4. The cleaning system (10) according to any one of claims 1-3, wherein the control unit (500) is configured to, upon the cleaning system (10) being set in the foam flow mode and the cleaning module (100) being set in the manual mode, control an operational state of the water pump (400) to be in an off state if the flow of air measured by the air flow meter (230) is indicative of that there is no flow of pressured air flowing from the pressured air source (220).
5. The cleaning system (10) according to claim 4, wherein the control unit (500) is configured to, upon the cleaning system (10) being set in the foam flow mode and the cleaning module (100) being set in the manual mode, control an operational state of the water pump (400) to be in an on state if the flow of air measured by the air flow meter (230) is indicative of that there is a flow of pressured air flowing from the pressured air source (220).
6. The cleaning system (10) according to any one of claims 1-5, wherein the cleaning module (100), the foam supply module (200) and the water supply module (300) are interconnected via piping, wherein the water pump (400) is arranged in a pipe connecting the water supply module (300) to the cleaning module (100) and to the foam supply module (200).
7. The cleaning system (10) according to any one of claims 1-6, wherein the control unit (500) is further configured to, upon the cleaning module (100) is set in the active mode, control an operational state of the water pump (400) to be in an on state.

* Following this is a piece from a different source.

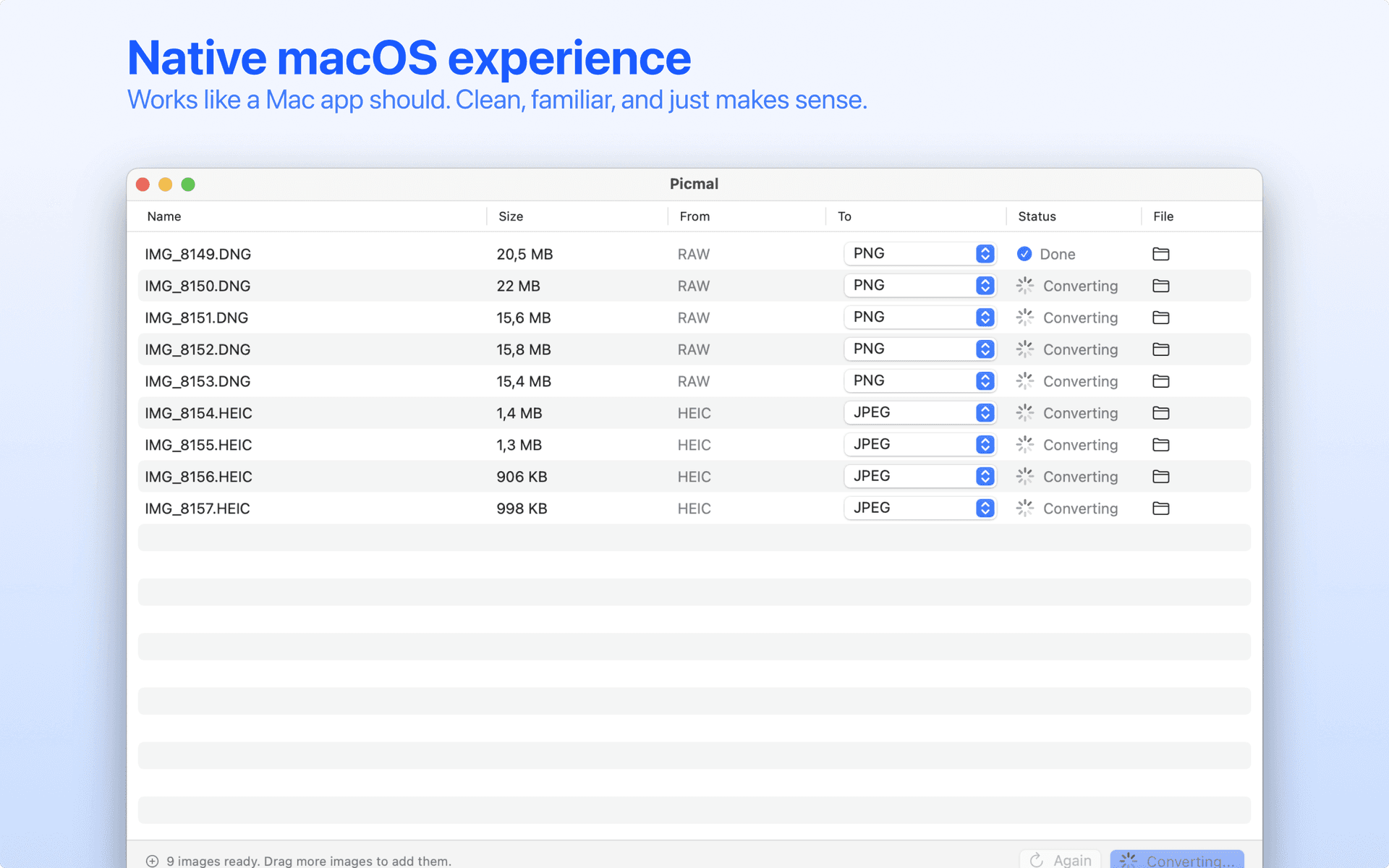This screenshot has width=1389, height=868.
Task: Open the output folder for IMG_8149.DNG
Action: 1160,254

8. The cleaning system (10) according to any one of claims 1-6, wherein the control unit (500) is further configured to individually control the plurality of supply valves (114, 124) to set the cleaning system (10) in an inactive mode in which all of the plurality of supply valves (114, 124) are closed.
9. The cleaning system (10) according to claim 7, wherein the control unit (400) is further configured to, upon the cleaning system (10) is set in the inactive mode, control an operational state of the water pump (400) to be in an off state.
10. The cleaning system (10) according to any one of claims 1-9, wherein the manually controllable water / foam gun (120) is connected to a flexible and / or extendible supply line such that a direction of the flow out from the manually controllable water / foam gun (120) is controllable by the operator.
11. The cleaning system (10) according to any one of claims 1-10, wherein the water supply module (300) comprises a filter (320) configured to filter water supplied to the water supply module (300).
12. The cleaning system (10) according to any one of claims 1-11, wherein the water supply module (300) comprises a valve (330) configured to control supply of water to the cleaning system (10).